En prenant un échantillon d’eau dans une rivière, on pourrait, à l’aide d’un microscope, observer des centaines de petits organismes vivants dont plusieurs seraient formés d’une seule cellule et portant le nom générique d’organisme unicellulaire.

Imaginons maintenant qu’une telle cellule se dédouble à répétition et engendre plusieurs milliers de rejetons et que ceux-ci s’organisent, tous ensemble, dans le but de former un super organisme. Ce dernier ne pourrait pas être une simple collection de milliards de jumeaux identiques mais une organisation formée de regroupements de cellules spécialisées afin de répondre aux différents et nouveaux besoins d’un superorganisme complexe. Des groupes distincts de cellules devront s’occuper, par exemple, de l’approvisionnement en oxygène, en nutriments et d’autres, de leur distribution.

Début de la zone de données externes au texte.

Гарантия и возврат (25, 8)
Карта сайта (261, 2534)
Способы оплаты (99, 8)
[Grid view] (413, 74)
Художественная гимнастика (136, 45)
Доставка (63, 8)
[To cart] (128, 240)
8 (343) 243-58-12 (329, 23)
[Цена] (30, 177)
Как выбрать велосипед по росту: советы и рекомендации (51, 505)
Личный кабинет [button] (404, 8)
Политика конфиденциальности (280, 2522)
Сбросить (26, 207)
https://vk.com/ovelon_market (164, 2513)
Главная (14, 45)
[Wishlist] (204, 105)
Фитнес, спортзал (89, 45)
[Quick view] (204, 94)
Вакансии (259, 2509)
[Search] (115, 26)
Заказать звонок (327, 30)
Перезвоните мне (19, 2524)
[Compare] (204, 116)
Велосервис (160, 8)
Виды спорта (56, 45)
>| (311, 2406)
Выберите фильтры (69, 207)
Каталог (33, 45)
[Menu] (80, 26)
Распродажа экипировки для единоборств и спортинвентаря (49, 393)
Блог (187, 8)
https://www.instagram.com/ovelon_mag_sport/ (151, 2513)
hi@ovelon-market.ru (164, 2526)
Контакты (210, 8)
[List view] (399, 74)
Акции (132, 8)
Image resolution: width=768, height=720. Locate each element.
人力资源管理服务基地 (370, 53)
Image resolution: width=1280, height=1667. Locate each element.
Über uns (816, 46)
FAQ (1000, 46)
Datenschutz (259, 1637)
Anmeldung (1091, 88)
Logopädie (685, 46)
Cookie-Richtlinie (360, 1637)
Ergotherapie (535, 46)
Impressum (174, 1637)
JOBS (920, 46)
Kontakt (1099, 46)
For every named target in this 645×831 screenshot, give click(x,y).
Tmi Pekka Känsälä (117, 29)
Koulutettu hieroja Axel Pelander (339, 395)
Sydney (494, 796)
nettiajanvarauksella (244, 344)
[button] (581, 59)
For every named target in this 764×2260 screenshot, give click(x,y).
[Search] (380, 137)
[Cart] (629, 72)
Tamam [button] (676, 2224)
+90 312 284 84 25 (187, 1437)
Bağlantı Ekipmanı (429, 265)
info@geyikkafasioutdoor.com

Ainsi l’organe responsable de la respiration devra fournir de l’oxygène à tout l’organisme et non pas subvenir uniquement à ses propres besoins. C’est pourquoi un superorganisme complexe ne peut exister sans les services d’un contrôleur central apte à évaluer et à gérer les besoins de tout l’organisme (microécosystème). Notons ici que dans une telle organisation, chaque cellule spécialisée ne peut plus suffire à ses propres besoins et sa survie dépend de celle de l’organisme en entier.

Le superorganisme le plus sophistiqué qui nous soit connu est l’être humain. Son principal contrôleur se nomme le système nerveux. Il gère et actualise l’activité de 50-100 mille milliards d’unicellulaires, chaque cellule étant un organisme vivant. Sa complexité relève d’une infrastructure en parallèle. Ce type d’organisation est ici fondé sur les interneurones (neurone multipolaire). Ainsi, toutes activités neurologiques influencent l’ensemble du système à des degrés variables et selon une hiérarchie variable (ex. neuroplasticité). C’est un système interrelié, donc intelligent*.

Cette intelligence innée est au cœur du développement distinct de la philosophie et de la science chiropratique. Nos pairs avaient découvert cette interrelation. De fait, la détection et la correction d’anomalies de la biomécanique vertébrale se répercutaient fréquemment sur le fonctionnement d’organe distant de la lésion traitée. Si cette bonification pouvait sembler initialement miraculeuse et fortuite, elle est aujourd’hui parfaitement compréhensible. D’ailleurs, on peut suggérer que si une normalisation fonctionnelle peut ainsi être provoquée, elle sera probablement supérieure et mieux intégrée que l’action aveugle d’un agent chimique étranger.

Un superorganisme peut mourir avant la mort de ces cellules. Au moment de l’arrêt du cœur ou de l’activité cérébral, la plupart des cellules de l’organisme sont toujours vivantes c’est pourquoi d’ailleurs que certains prétendent être revenus après une interruption temporaire de l’activité cérébrale. Ceci dit, une cellule morte n’est jamais, jusqu’à ce jour, redevenue vivante. La vie d’un superorganisme complexe ne se définit pas de la même façon que celle d’un organisme unicellulaire. Elle se définit nécessairement, du moins en partie, par la présence active d’une intelligence innée.

*Intelligence vient du latin intellegere, dont le préfixe inter (entre), et le radical legere (lier) suggèrent essentiellement l’aptitude à relier des éléments qui sans elle resteraient séparés.